Beasts and Super-Beasts by Saki

Excerpted from an article in Magill’s Survey of World Literature, Revised Edition

First published: 1914

Type of work: Short stories

The Work

Beasts and Super-Beasts was the last collection of Saki’s short fiction published in his lifetime. According to some critics, it is his best. It contains the most representative of his later short stories. The book includes the stories for which Saki is now remembered. A number of the stories feature Clovis Sangrail, Saki’s later version of Reginald. There are also a number of ghost or fantasy tales that provide an eerie, unworldly atmosphere. There are some tales that explore the demoniac side of childhood. Most of these short stories have ironic, surprise endings.

The witty commentary that Saki uses to such effect in his earlier short fiction is still present, but the stories in Beasts and Super-Beasts rely more on plot than do his earlier efforts. They also establish Saki’s reputation for writing about the dark side of human nature. Twenty-first century readers will probably be less shocked by these tales than the prewar audience for which they were written because the stories’ bleakness has become a staple of modern writing. It is to Saki’s credit that he pioneered such a modernist vision. The stories seem less dated than some of his other ones.

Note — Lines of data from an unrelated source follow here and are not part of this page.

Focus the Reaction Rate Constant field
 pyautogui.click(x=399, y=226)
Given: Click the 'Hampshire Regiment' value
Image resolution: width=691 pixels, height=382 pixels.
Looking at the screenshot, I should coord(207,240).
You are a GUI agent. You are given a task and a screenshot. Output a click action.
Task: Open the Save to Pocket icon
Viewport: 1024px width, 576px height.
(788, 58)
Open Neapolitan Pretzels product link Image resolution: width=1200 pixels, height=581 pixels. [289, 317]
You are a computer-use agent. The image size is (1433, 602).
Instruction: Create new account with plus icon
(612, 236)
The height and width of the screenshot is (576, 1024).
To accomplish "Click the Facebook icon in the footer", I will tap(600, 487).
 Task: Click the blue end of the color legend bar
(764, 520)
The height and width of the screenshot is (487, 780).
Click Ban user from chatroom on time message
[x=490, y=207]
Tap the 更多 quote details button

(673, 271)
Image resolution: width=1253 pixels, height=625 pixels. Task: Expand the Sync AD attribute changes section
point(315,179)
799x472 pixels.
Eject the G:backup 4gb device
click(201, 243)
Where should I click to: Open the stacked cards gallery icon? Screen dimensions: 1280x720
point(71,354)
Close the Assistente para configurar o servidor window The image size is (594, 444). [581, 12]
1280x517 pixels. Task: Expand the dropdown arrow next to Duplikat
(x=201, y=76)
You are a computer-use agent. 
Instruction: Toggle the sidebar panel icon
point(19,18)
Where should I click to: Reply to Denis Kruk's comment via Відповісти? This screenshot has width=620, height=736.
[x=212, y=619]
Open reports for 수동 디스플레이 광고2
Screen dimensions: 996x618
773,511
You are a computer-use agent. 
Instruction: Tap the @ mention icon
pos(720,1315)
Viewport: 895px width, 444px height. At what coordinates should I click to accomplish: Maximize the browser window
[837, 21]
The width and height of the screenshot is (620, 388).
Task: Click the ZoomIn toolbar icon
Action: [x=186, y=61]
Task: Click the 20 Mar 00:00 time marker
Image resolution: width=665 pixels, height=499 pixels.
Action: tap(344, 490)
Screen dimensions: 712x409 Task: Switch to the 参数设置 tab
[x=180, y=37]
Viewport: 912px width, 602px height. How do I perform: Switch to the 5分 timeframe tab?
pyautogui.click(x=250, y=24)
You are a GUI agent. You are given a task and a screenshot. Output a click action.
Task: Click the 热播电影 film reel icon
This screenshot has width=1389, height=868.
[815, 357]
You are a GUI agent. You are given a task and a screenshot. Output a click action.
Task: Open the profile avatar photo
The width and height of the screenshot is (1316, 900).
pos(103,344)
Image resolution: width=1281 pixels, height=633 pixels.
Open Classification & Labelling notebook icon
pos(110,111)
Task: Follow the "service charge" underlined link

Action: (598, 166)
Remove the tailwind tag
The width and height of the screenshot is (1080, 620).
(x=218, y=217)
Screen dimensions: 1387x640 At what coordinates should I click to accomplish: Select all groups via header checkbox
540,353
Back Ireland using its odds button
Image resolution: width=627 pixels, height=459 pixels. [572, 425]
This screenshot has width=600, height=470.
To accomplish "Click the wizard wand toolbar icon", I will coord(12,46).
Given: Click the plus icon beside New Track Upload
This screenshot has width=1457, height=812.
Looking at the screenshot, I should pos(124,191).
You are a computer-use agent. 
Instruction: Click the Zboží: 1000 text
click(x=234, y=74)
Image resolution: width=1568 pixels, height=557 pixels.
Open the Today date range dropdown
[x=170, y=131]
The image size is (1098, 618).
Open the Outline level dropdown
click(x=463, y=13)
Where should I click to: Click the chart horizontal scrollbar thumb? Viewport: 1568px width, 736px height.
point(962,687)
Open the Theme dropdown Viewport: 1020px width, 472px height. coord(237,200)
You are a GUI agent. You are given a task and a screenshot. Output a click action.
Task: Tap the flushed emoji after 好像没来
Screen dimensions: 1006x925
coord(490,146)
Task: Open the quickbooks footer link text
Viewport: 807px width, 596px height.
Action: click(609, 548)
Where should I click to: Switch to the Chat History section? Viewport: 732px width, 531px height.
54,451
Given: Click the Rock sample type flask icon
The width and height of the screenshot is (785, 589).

In “The Story-Teller,” a confirmed bachelor quiets some unruly children in a railway compartment by telling them a story. The story is about a little girl who wins medals for her goodness and is eaten by a wolf. She tries to escape the wolf by hiding in some bushes, but her medals clank, giving away her hiding place. There are also stories that border on the absurd. For example, in “The Stalled Ox,” an artist who paints portraits of livestock is called to remove an ox from a neighbor’s drawing room. Instead, he paints the beast and creates a sensation at the Royal Academy of Art with his picture, “Ox in a Morning-Room, Late Autumn.” “The Dreamer” is about a distracted young man who looks so much like a retail clerk that he is able to sell things to customers in shops that he visits with his aunt. He pockets the money he receives for the goods. A gourmand in “The Blind Spot” covers up a killing committed by his cook because, although the cook may be a murderer, he is a great cook.

The absurdity and somberness of Saki’s last stories reveal the modernist tendencies of his writing. The horrors of World War I and the worldwide Depression that followed, not to mention the terrors that the Nazis inflicted on Saki’s country, perhaps have better provided his later audiences with a more appropriate worldview for appreciating Saki’s work.

Bibliography

Byrne, Sandie. “Saki.” In British Writers. Supplement VI, edited by Jay Parini. New York: Charles Scribner’s Sons, 2001.

Cavaliero, Glen. The Alchemy of Laughter: Comedy in English Fiction. New York: St. Martin’s Press, 2000.

Gillen, Charles H. H. H. Munro (Saki). Boston: Twayne, 1969.

Langguth, A. J. Saki: A Life of Hector Hugh Munro. 1981. Reprint. Los Angeles: Figueroa Press, 2003.

Mais, Stuart P. B. “The Humour of Saki.” In Books and Their Writers. New York: Dodd, Mead, 1920.

Milne, A. A. “Introducing Saki.” In By Way of Introduction. New York: E. P. Dutton, 1929.

Morley, Christopher. “Saki.” In Internal Revenue. Garden City, N.Y.: Doubleday, 1933.

Spears, George James. The Satire of Saki. New York: Exposition Press, 1963.